Translated by Julie Stoker.
When he took over as president, Hugo Chávez ousted an élite whose hold on the country had been marked by incompetence and corruption. The aggression he often shows towards the old political guard, institutions and their representatives has plenty to justify it.
Since December 1998 there has been strong opposition, evident in the departure of many of the well-to-do - mainly to Miami. There, they join up with the $90bn (three times Venezuela's foreign debt) of Creole wealth that has been tucked away there over the years, while 70% of Venezuelans are living below the poverty line.
The national and foreign mass media, linked to the traditional political world and economic and financial groups, buzz with criticism. Chávez is compared to Perón, Castro, even indeed to Gaddafi and Mussolini. Speaking of Venezuela, the famous Peruvian author, Mario Vargas Llosa, has gone so far as to talk of the suicide of a nation.
Leaving aside the forceful rhetoric and the far-from-orthodox methods, the consultations that are profoundly changing the face of Venezuelan politics are being held within an entirely legal framework. That does not stop the Church from complaining about the regime's authoritarianism, and accusing the president of manipulating the Bible. The governor of Zulia, Lieutenant-Colonel Francisco Arias, who is a Christian-Democrat and staunch Catholic, reassures the traditionally dominant classes and stakes his political claim not so much by saying he is trying to save endangered democracy, as by promising to open up the economy and limit the role of the state.

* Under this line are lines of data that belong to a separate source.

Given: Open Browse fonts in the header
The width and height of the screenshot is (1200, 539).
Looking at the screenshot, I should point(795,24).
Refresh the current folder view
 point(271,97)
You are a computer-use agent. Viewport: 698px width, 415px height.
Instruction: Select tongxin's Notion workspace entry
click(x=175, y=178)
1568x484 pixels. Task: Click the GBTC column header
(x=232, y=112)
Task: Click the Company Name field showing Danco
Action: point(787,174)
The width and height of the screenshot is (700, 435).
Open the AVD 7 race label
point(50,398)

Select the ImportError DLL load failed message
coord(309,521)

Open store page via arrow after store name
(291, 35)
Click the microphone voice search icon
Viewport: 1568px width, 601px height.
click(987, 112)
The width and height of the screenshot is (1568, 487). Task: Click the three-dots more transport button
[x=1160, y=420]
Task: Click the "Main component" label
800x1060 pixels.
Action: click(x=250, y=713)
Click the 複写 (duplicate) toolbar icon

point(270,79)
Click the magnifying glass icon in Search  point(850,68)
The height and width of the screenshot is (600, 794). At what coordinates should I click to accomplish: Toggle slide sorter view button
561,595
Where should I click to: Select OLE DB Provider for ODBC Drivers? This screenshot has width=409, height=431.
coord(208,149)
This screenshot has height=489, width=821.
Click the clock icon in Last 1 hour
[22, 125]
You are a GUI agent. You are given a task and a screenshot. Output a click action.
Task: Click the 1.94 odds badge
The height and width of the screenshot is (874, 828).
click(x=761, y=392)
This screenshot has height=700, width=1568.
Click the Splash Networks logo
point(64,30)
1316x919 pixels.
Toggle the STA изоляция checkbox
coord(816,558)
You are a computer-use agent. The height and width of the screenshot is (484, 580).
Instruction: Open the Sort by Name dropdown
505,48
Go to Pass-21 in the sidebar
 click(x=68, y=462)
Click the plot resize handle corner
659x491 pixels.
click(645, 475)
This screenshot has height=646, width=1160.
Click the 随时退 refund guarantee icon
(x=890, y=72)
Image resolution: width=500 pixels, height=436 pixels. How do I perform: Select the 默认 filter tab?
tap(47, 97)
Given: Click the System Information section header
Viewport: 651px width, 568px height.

Business circles are fulminating against what they call the state socialist and interventionist trend of the new constitution. They rail in particular against the mixed economy; social security payments to mothers of families and over-65s who have never paid contributions; curbs to all unfair dismissals; and cutting the working week to a maximum of 44 hours. When the government decreed a 20% increase in wages on 3 July, firms retaliated with massive lay-offs.
Although Chávez has given reassurances to American investors, the US misses no opportunity to express "deep concern" at the events that have rocked its main oil supplier. By establishing good relations with Cuba (and playing baseball with Fidel Castro), and by suspending the Unitas and Red Flag joint manoeuvres that Venezuela's armed forces have held each year with the US, the fiery Bolivar-style president is driving a wedge into Washington's regional strategy.
Worse still, he has forbidden US military aircraft based on the Dutch island of Aruba to overfly his territory on their way to spy on the Colombian guerrillas, and has spoken out firmly against the Colombia Plan. Peter Romero, the US under-secretary of state for Latin-American affairs, showed the degree of irritation the Caribbean neighbour is causing when, on 29 January, he criticised the priority the Venezuelan government was giving to politics over the economy. He said: "In Venezuela, the government is not being controlled, and we gringos are not noted for our patience" (1). In late July a report by the Mercantil and Santander banks showed that over the previous six months the outflow of capital had exceeded the amount earned from oil sales (2).